## THE REQUEST:
Copy out each of the records below word for word, with nothing left out or changed.

-- Begin --

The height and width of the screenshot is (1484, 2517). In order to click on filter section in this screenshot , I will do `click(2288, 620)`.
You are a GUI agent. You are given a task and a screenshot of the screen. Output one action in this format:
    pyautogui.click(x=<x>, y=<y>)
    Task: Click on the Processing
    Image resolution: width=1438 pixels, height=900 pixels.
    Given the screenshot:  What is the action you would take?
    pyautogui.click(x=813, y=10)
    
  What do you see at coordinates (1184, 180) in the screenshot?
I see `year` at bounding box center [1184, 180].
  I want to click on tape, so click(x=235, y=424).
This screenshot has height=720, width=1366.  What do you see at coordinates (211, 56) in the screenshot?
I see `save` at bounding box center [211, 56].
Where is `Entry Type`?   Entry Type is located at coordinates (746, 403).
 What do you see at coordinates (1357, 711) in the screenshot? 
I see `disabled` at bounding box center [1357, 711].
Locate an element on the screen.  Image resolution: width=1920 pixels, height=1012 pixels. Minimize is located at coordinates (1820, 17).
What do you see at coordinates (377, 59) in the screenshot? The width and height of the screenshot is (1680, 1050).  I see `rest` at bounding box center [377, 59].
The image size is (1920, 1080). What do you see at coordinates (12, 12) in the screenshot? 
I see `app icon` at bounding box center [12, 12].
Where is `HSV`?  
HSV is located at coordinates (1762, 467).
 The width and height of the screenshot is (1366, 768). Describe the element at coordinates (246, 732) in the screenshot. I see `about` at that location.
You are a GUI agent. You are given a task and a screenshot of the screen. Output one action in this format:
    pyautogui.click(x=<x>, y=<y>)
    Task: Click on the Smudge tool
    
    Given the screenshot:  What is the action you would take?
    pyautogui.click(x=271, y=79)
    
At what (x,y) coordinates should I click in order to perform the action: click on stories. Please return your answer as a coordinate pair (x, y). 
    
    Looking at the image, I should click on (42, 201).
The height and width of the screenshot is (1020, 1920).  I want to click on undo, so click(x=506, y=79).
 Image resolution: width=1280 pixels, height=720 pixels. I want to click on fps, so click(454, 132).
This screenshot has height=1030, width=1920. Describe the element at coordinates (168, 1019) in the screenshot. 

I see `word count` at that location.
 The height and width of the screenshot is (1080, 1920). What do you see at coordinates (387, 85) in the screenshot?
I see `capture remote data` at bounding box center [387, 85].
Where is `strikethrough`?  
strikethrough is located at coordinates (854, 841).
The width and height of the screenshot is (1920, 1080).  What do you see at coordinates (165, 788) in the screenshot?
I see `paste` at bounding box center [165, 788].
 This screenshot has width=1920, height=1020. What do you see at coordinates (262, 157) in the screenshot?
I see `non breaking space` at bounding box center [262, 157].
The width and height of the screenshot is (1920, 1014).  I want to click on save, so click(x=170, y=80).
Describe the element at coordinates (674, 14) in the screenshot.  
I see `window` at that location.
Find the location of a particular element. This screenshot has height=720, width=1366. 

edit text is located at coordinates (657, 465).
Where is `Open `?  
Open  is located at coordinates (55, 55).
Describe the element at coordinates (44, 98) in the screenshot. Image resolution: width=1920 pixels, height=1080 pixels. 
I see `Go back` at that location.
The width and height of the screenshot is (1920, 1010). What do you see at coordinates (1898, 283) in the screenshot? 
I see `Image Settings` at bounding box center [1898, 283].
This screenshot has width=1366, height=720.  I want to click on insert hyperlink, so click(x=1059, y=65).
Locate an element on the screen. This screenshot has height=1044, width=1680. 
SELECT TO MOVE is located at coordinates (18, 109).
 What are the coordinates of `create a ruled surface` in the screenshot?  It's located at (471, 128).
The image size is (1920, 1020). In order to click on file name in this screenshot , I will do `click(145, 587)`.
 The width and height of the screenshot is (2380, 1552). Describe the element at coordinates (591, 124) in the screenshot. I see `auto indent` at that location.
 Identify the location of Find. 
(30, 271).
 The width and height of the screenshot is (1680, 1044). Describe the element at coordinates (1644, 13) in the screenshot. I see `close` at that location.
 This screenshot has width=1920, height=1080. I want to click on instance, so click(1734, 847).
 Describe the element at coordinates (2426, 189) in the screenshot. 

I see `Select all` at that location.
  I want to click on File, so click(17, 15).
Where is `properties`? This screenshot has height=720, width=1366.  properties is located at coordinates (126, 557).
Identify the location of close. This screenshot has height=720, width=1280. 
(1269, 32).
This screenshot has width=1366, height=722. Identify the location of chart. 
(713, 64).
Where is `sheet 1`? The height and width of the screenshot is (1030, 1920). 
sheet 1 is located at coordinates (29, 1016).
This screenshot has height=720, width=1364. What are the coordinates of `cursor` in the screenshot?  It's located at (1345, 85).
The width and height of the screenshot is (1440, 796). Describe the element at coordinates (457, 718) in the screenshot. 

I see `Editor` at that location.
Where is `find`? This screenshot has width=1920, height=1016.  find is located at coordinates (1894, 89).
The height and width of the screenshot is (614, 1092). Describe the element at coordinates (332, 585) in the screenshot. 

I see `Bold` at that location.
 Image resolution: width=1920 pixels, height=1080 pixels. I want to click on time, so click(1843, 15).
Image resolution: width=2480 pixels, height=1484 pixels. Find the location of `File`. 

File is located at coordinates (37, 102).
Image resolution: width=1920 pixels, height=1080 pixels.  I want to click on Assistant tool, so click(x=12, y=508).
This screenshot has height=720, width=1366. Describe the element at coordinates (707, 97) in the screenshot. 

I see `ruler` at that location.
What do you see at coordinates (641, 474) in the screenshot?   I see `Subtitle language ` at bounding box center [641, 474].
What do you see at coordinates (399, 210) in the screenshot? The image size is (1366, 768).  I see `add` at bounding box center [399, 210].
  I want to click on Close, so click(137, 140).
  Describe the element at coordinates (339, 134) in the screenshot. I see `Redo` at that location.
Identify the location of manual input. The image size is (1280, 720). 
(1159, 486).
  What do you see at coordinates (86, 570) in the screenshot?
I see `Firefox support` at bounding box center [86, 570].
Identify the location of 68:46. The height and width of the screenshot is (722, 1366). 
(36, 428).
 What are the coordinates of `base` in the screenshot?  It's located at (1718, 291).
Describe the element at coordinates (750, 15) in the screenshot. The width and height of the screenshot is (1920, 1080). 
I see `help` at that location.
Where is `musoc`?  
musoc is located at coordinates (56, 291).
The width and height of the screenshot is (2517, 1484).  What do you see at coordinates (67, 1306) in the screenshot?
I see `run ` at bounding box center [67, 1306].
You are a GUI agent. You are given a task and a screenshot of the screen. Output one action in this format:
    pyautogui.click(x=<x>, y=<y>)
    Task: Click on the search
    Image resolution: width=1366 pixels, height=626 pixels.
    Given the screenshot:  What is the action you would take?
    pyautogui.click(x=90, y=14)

-- End --

## ANSWER TO THE EXERCISE:
The height and width of the screenshot is (1484, 2517). In order to click on filter section in this screenshot , I will do `click(2288, 620)`.
You are a GUI agent. You are given a task and a screenshot of the screen. Output one action in this format:
    pyautogui.click(x=<x>, y=<y>)
    Task: Click on the Processing
    Image resolution: width=1438 pixels, height=900 pixels.
    Given the screenshot:  What is the action you would take?
    pyautogui.click(x=813, y=10)
    
  What do you see at coordinates (1184, 180) in the screenshot?
I see `year` at bounding box center [1184, 180].
  I want to click on tape, so click(x=235, y=424).
This screenshot has height=720, width=1366.  What do you see at coordinates (211, 56) in the screenshot?
I see `save` at bounding box center [211, 56].
Where is `Entry Type`?   Entry Type is located at coordinates (746, 403).
 What do you see at coordinates (1357, 711) in the screenshot? 
I see `disabled` at bounding box center [1357, 711].
Locate an element on the screen.  Image resolution: width=1920 pixels, height=1012 pixels. Minimize is located at coordinates (1820, 17).
What do you see at coordinates (377, 59) in the screenshot? The width and height of the screenshot is (1680, 1050).  I see `rest` at bounding box center [377, 59].
The image size is (1920, 1080). What do you see at coordinates (12, 12) in the screenshot? 
I see `app icon` at bounding box center [12, 12].
Where is `HSV`?  
HSV is located at coordinates (1762, 467).
 The width and height of the screenshot is (1366, 768). Describe the element at coordinates (246, 732) in the screenshot. I see `about` at that location.
You are a GUI agent. You are given a task and a screenshot of the screen. Output one action in this format:
    pyautogui.click(x=<x>, y=<y>)
    Task: Click on the Smudge tool
    
    Given the screenshot:  What is the action you would take?
    pyautogui.click(x=271, y=79)
    
At what (x,y) coordinates should I click in order to perform the action: click on stories. Please return your answer as a coordinate pair (x, y). 
    
    Looking at the image, I should click on (42, 201).
The height and width of the screenshot is (1020, 1920).  I want to click on undo, so click(x=506, y=79).
 Image resolution: width=1280 pixels, height=720 pixels. I want to click on fps, so click(454, 132).
This screenshot has height=1030, width=1920. Describe the element at coordinates (168, 1019) in the screenshot. 

I see `word count` at that location.
 The height and width of the screenshot is (1080, 1920). What do you see at coordinates (387, 85) in the screenshot?
I see `capture remote data` at bounding box center [387, 85].
Where is `strikethrough`?  
strikethrough is located at coordinates (854, 841).
The width and height of the screenshot is (1920, 1080).  What do you see at coordinates (165, 788) in the screenshot?
I see `paste` at bounding box center [165, 788].
 This screenshot has width=1920, height=1020. What do you see at coordinates (262, 157) in the screenshot?
I see `non breaking space` at bounding box center [262, 157].
The width and height of the screenshot is (1920, 1014).  I want to click on save, so click(x=170, y=80).
Describe the element at coordinates (674, 14) in the screenshot.  
I see `window` at that location.
Find the location of a particular element. This screenshot has height=720, width=1366. 

edit text is located at coordinates (657, 465).
Where is `Open `?  
Open  is located at coordinates (55, 55).
Describe the element at coordinates (44, 98) in the screenshot. Image resolution: width=1920 pixels, height=1080 pixels. 
I see `Go back` at that location.
The width and height of the screenshot is (1920, 1010). What do you see at coordinates (1898, 283) in the screenshot? 
I see `Image Settings` at bounding box center [1898, 283].
This screenshot has width=1366, height=720.  I want to click on insert hyperlink, so click(x=1059, y=65).
Locate an element on the screen. This screenshot has height=1044, width=1680. 
SELECT TO MOVE is located at coordinates (18, 109).
 What are the coordinates of `create a ruled surface` in the screenshot?  It's located at (471, 128).
The image size is (1920, 1020). In order to click on file name in this screenshot , I will do `click(145, 587)`.
 The width and height of the screenshot is (2380, 1552). Describe the element at coordinates (591, 124) in the screenshot. I see `auto indent` at that location.
 Identify the location of Find. 
(30, 271).
 The width and height of the screenshot is (1680, 1044). Describe the element at coordinates (1644, 13) in the screenshot. I see `close` at that location.
 This screenshot has width=1920, height=1080. I want to click on instance, so click(1734, 847).
 Describe the element at coordinates (2426, 189) in the screenshot. 

I see `Select all` at that location.
  I want to click on File, so click(17, 15).
Where is `properties`? This screenshot has height=720, width=1366.  properties is located at coordinates (126, 557).
Identify the location of close. This screenshot has height=720, width=1280. 
(1269, 32).
This screenshot has width=1366, height=722. Identify the location of chart. 
(713, 64).
Where is `sheet 1`? The height and width of the screenshot is (1030, 1920). 
sheet 1 is located at coordinates (29, 1016).
This screenshot has height=720, width=1364. What are the coordinates of `cursor` in the screenshot?  It's located at (1345, 85).
The width and height of the screenshot is (1440, 796). Describe the element at coordinates (457, 718) in the screenshot. 

I see `Editor` at that location.
Where is `find`? This screenshot has width=1920, height=1016.  find is located at coordinates (1894, 89).
The height and width of the screenshot is (614, 1092). Describe the element at coordinates (332, 585) in the screenshot. 

I see `Bold` at that location.
 Image resolution: width=1920 pixels, height=1080 pixels. I want to click on time, so click(1843, 15).
Image resolution: width=2480 pixels, height=1484 pixels. Find the location of `File`. 

File is located at coordinates (37, 102).
Image resolution: width=1920 pixels, height=1080 pixels.  I want to click on Assistant tool, so click(x=12, y=508).
This screenshot has height=720, width=1366. Describe the element at coordinates (707, 97) in the screenshot. 

I see `ruler` at that location.
What do you see at coordinates (641, 474) in the screenshot?   I see `Subtitle language ` at bounding box center [641, 474].
What do you see at coordinates (399, 210) in the screenshot? The image size is (1366, 768).  I see `add` at bounding box center [399, 210].
  I want to click on Close, so click(137, 140).
  Describe the element at coordinates (339, 134) in the screenshot. I see `Redo` at that location.
Identify the location of manual input. The image size is (1280, 720). 
(1159, 486).
  What do you see at coordinates (86, 570) in the screenshot?
I see `Firefox support` at bounding box center [86, 570].
Identify the location of 68:46. The height and width of the screenshot is (722, 1366). 
(36, 428).
 What are the coordinates of `base` in the screenshot?  It's located at (1718, 291).
Describe the element at coordinates (750, 15) in the screenshot. The width and height of the screenshot is (1920, 1080). 
I see `help` at that location.
Where is `musoc`?  
musoc is located at coordinates (56, 291).
The width and height of the screenshot is (2517, 1484).  What do you see at coordinates (67, 1306) in the screenshot?
I see `run ` at bounding box center [67, 1306].
You are a GUI agent. You are given a task and a screenshot of the screen. Output one action in this format:
    pyautogui.click(x=<x>, y=<y>)
    Task: Click on the search
    Image resolution: width=1366 pixels, height=626 pixels.
    Given the screenshot:  What is the action you would take?
    pyautogui.click(x=90, y=14)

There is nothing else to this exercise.